Le poète, photographe et apprenti-cinéaste mexicain Jorge Vargas, né en 1990, appartient à une génération confrontée depuis le plus jeune âge aux violences endémiques qui ravagent son pays.

Sous la présidence de Felipe Calderón (2006-2012), puis sous celle de Enrique Peña Nieto (2012-2018), sous le couvert d’une lutte de l’État contre les narcotrafiquants, une véritable guerre civile, de fait une immense entreprise criminelle de répression, s’est déroulée aux quatre coins du pays, soldée par des centaines de milliers de morts, assassinés de manière innommable : des personnes enlevées, violées, rançonnées et torturées, dont les corps ont été plongés dans l’acide, découpés, emballés dans des sacs en plastique et jetés dans le courant des rivières ou entassés dans d’immenses fosses communes. Quelques épisodes particulièrement horribles sont bien connus, par exemple celui des étudiants d’Ayotzinapa (26 septembre 2014) : ces étudiants, issus de la ville d’Iguala, se rendaient en bus à une manifestation commémorant justement un massacre, mais ils ont été arrêtés par la police d’Ayotzinapa, mis en garde à vue, puis livrés au cartel des Guerreros Unidos ; le bilan final sera le suivant : 27 blessés, 6 morts et 43 disparus. Face à cette situation, la présidence actuelle, celle d’Andrés Manuel López Obrador, a adopté une politique visant à réduire la misère (notamment par l’investissement démultiplié de l’état dans les services publics) et la corruption (par exemple par la revalorisation des salaires des fonctionnaires), misère et corruption qui sont des terreaux propices à la violence, mais les résultats d’une telle politique ne pourront être vraiment visibles que sur le long terme, d’autant que la crise sanitaire est venue aggraver la situation du pays. Il faut imaginer l’horreur prolongée dans laquelle la population mexicaine a été plongée depuis tant d’années, jour après jour : voir des voisins, des amis, des parents disparaître selon des modes opératoires ignominieux.

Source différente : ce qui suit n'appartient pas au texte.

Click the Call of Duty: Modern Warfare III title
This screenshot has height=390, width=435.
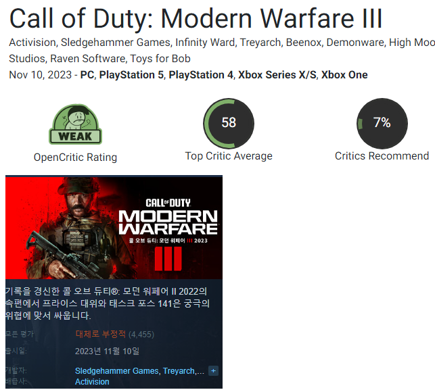(196, 18)
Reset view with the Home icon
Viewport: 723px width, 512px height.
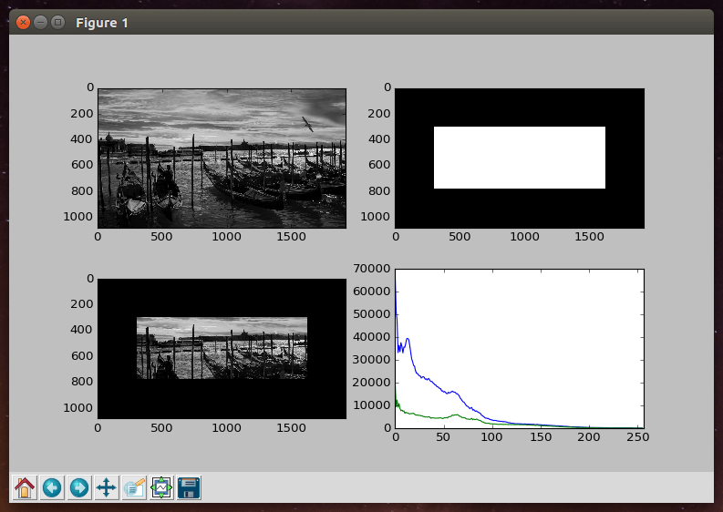tap(25, 487)
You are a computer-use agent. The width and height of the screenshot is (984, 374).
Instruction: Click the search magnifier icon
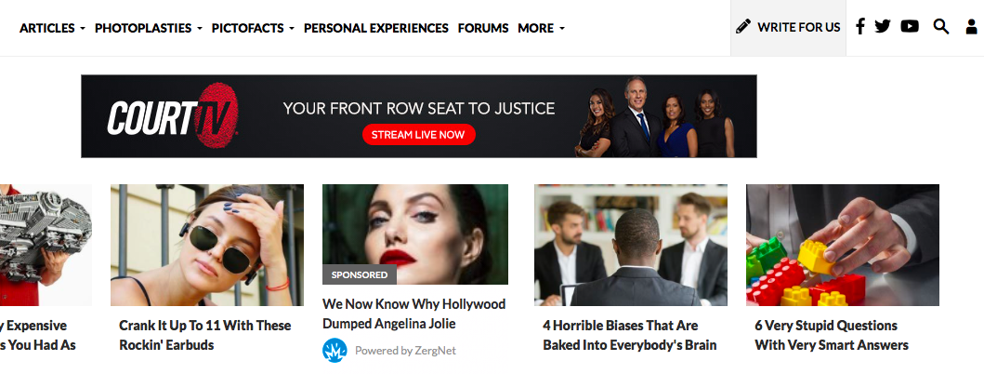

Le fondateur des Lettres françaises, Jacques Decour, au moment de l’irrésistible ascension du nazisme écrit : « Je ne crois pas que la tour d’ivoire soit honnête ni même possible en 1931. » Et encore : « Je suis de ceux qui croient que les opinions engagent. » La lignée des artistes résistants au sens le plus précis et urgent du terme, lignée à laquelle Decour appartenait au plus haut point, Jorge Vargas en est indéniablement, avec quelques autres de ses compatriotes. Son regard infaillible prend en charge le malheur et les souffrances de son peuple pour les donner à connaître cristallisés dans le poème, la photographie, la séquence cinématographique, afin que la mémoire des disparus reste vive et que la solidarité nécessaire entre vivants soit maintenue avec force. On pense à ce qu’a écrit René Char au seuil de ses Feuillets d’Hypnos sur « la résistance d’un humanisme conscient de ses devoirs, discret sur ses vertus, désirant réserver l’inaccessible champ libre à la fantaisie de ses soleils, et décidé à payer le prix pour cela. »

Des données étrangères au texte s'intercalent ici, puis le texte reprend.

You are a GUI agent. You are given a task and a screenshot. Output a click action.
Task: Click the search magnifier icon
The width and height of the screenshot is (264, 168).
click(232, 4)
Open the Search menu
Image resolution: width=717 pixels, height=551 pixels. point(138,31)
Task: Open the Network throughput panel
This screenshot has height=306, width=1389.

Le prix à payer est parfois le plus fort : Decour a été fusillé par les nazis au Mont-Valérien quelques semaines après avoir fêté ses 32 ans. Souvent, le prix c’est qu’il s’agit de prendre vraiment les armes et de faire silence comme artiste tout en entretenant le feu sacré, comme les notes de Feuillets d’Hypnos en sont le témoignage. Les créateurs hantés par le destin cruel et injuste de leurs frères humains comme peut l’être Jorge Vargas, refusent la tour d’ivoire et sont de plein pied dans les tempêtes de l’histoire contemporaine, avec tous les risques que cela comporte, au point que l’on peut craindre pour eux. Mais leur vie est également en jeu d’une autre façon, parce qu’on n’endosse pas sans en souffrir soi-même les destinées fracassées de tant de semblables. Certes, l’art tend à opérer jusqu’au bout sa fonction cathartique, au nom des victimes et pour le bien de leurs chantres, mais l’empathie est si accueillante aux tragédies qu’elle peut parfois, bouleversée, peser sur l’existence même de l’artiste qui donne à entendre rien moins que le chant puissant des temps obscurs qu’il lui échoit de vivre.

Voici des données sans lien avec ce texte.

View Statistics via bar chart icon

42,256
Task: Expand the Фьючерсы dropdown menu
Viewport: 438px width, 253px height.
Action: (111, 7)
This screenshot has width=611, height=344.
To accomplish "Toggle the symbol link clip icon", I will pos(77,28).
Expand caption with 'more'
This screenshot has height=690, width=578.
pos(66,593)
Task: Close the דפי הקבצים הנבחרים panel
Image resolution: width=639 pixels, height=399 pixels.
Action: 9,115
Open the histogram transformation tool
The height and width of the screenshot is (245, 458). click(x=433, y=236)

C’est ainsi que Jorge Vargas nous montre, dans des photos de la vie quotidienne, l’existence menacée de ses compatriotes, qu’il filme des documentaires fictionnels révélant l’inouïe violence qui frappe son pays, ou élabore des scénarios de longs-métrages dans lesquels l’histoire tragique dont il est le témoin attentif est entrelacée aux grands récits mythiques des Grecs (Antigone, Électre ou Oreste sont contemporains des héros de tous les jours), ou encore que dans ses poèmes il évoque, invoque et convoque, catabase constante, les martyrs de son temps. Dans ces trois domaines (photographie, cinéma, poésie), on observe une manière aiguë de saisir les choses vues mêlée à de récurrentes transfigurations soudaines, opérées par variations scalaires, qui nous conduisent jusqu’aux parages de ce qu’on peut appeler du sublime, car nous sommes littéralement projetés tout prêt des limites du supportable, juste en-dessous de la tension qui nous ferait basculer dans la folie.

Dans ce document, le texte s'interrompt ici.